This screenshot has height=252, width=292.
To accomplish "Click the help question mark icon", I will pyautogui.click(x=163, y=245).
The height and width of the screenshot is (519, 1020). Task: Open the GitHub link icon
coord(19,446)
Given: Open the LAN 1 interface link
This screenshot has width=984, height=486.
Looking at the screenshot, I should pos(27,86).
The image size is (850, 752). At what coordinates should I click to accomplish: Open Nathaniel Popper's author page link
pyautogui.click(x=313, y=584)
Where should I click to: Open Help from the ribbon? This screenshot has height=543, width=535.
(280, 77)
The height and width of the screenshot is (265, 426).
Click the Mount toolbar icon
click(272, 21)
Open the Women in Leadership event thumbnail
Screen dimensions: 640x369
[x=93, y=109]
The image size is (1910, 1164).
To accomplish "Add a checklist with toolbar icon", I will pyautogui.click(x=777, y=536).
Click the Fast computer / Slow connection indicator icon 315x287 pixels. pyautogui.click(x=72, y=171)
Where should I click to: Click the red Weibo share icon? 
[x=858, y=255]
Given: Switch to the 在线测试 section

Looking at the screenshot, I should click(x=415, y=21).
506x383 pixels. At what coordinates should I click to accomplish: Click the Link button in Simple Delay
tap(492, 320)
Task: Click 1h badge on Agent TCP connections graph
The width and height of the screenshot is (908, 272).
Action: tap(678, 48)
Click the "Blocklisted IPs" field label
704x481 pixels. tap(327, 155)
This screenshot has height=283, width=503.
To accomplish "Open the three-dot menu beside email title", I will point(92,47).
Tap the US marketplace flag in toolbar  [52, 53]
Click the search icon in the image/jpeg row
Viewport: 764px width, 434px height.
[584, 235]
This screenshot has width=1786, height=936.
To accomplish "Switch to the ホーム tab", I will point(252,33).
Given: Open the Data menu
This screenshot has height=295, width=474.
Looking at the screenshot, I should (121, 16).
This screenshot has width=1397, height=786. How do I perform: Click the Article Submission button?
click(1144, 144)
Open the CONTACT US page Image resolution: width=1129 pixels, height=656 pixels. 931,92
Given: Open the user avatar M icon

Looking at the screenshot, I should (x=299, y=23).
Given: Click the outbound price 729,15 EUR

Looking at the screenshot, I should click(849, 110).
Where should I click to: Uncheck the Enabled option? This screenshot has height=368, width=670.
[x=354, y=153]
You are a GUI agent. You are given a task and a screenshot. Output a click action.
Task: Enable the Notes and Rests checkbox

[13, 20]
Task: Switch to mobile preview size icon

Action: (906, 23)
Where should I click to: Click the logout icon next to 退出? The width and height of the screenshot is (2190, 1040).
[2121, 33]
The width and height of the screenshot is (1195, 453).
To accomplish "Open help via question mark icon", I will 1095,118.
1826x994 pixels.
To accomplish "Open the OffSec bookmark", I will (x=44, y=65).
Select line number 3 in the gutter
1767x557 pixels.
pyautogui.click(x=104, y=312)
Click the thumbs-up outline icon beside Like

Goal:
Render the lines above as a Markdown table with two columns, "Row" and "Line", numbering each row in order and leaving out the blank lines.

Result of this exercise:
| Row | Line |
|---|---|
| 1 | This screenshot has height=252, width=292. |
| 2 | To accomplish "Click the help question mark icon", I will pyautogui.click(x=163, y=245). |
| 3 | The height and width of the screenshot is (519, 1020). Task: Open the GitHub link icon |
| 4 | coord(19,446) |
| 5 | Given: Open the LAN 1 interface link |
| 6 | This screenshot has width=984, height=486. |
| 7 | Looking at the screenshot, I should pos(27,86). |
| 8 | The image size is (850, 752). At what coordinates should I click to accomplish: Open Nathaniel Popper's author page link |
| 9 | pyautogui.click(x=313, y=584) |
| 10 | Where should I click to: Open Help from the ribbon? This screenshot has height=543, width=535. |
| 11 | (280, 77) |
| 12 | The height and width of the screenshot is (265, 426). |
| 13 | Click the Mount toolbar icon |
| 14 | click(272, 21) |
| 15 | Open the Women in Leadership event thumbnail |
| 16 | Screen dimensions: 640x369 |
| 17 | [x=93, y=109] |
| 18 | The image size is (1910, 1164). |
| 19 | To accomplish "Add a checklist with toolbar icon", I will pyautogui.click(x=777, y=536). |
| 20 | Click the Fast computer / Slow connection indicator icon 315x287 pixels. pyautogui.click(x=72, y=171) |
| 21 | Where should I click to: Click the red Weibo share icon?  |
| 22 | [x=858, y=255] |
| 23 | Given: Switch to the 在线测试 section |
| 24 | Looking at the screenshot, I should click(x=415, y=21). |
| 25 | 506x383 pixels. At what coordinates should I click to accomplish: Click the Link button in Simple Delay |
| 26 | tap(492, 320) |
| 27 | Task: Click 1h badge on Agent TCP connections graph |
| 28 | The width and height of the screenshot is (908, 272). |
| 29 | Action: tap(678, 48) |
| 30 | Click the "Blocklisted IPs" field label |
| 31 | 704x481 pixels. tap(327, 155) |
| 32 | This screenshot has height=283, width=503. |
| 33 | To accomplish "Open the three-dot menu beside email title", I will point(92,47). |
| 34 | Tap the US marketplace flag in toolbar  [52, 53] |
| 35 | Click the search icon in the image/jpeg row |
| 36 | Viewport: 764px width, 434px height. |
| 37 | [584, 235] |
| 38 | This screenshot has width=1786, height=936. |
| 39 | To accomplish "Switch to the ホーム tab", I will point(252,33). |
| 40 | Given: Open the Data menu |
| 41 | This screenshot has height=295, width=474. |
| 42 | Looking at the screenshot, I should (121, 16). |
| 43 | This screenshot has width=1397, height=786. How do I perform: Click the Article Submission button? |
| 44 | click(1144, 144) |
| 45 | Open the CONTACT US page Image resolution: width=1129 pixels, height=656 pixels. 931,92 |
| 46 | Given: Open the user avatar M icon |
| 47 | Looking at the screenshot, I should (x=299, y=23). |
| 48 | Given: Click the outbound price 729,15 EUR |
| 49 | Looking at the screenshot, I should click(849, 110). |
| 50 | Where should I click to: Uncheck the Enabled option? This screenshot has height=368, width=670. |
| 51 | [x=354, y=153] |
| 52 | You are a GUI agent. You are given a task and a screenshot. Output a click action. |
| 53 | Task: Enable the Notes and Rests checkbox |
| 54 | [13, 20] |
| 55 | Task: Switch to mobile preview size icon |
| 56 | Action: (906, 23) |
| 57 | Where should I click to: Click the logout icon next to 退出? The width and height of the screenshot is (2190, 1040). |
| 58 | [2121, 33] |
| 59 | The width and height of the screenshot is (1195, 453). |
| 60 | To accomplish "Open help via question mark icon", I will 1095,118. |
| 61 | 1826x994 pixels. |
| 62 | To accomplish "Open the OffSec bookmark", I will (x=44, y=65). |
| 63 | Select line number 3 in the gutter |
| 64 | 1767x557 pixels. |
| 65 | pyautogui.click(x=104, y=312) |
| 66 | Click the thumbs-up outline icon beside Like |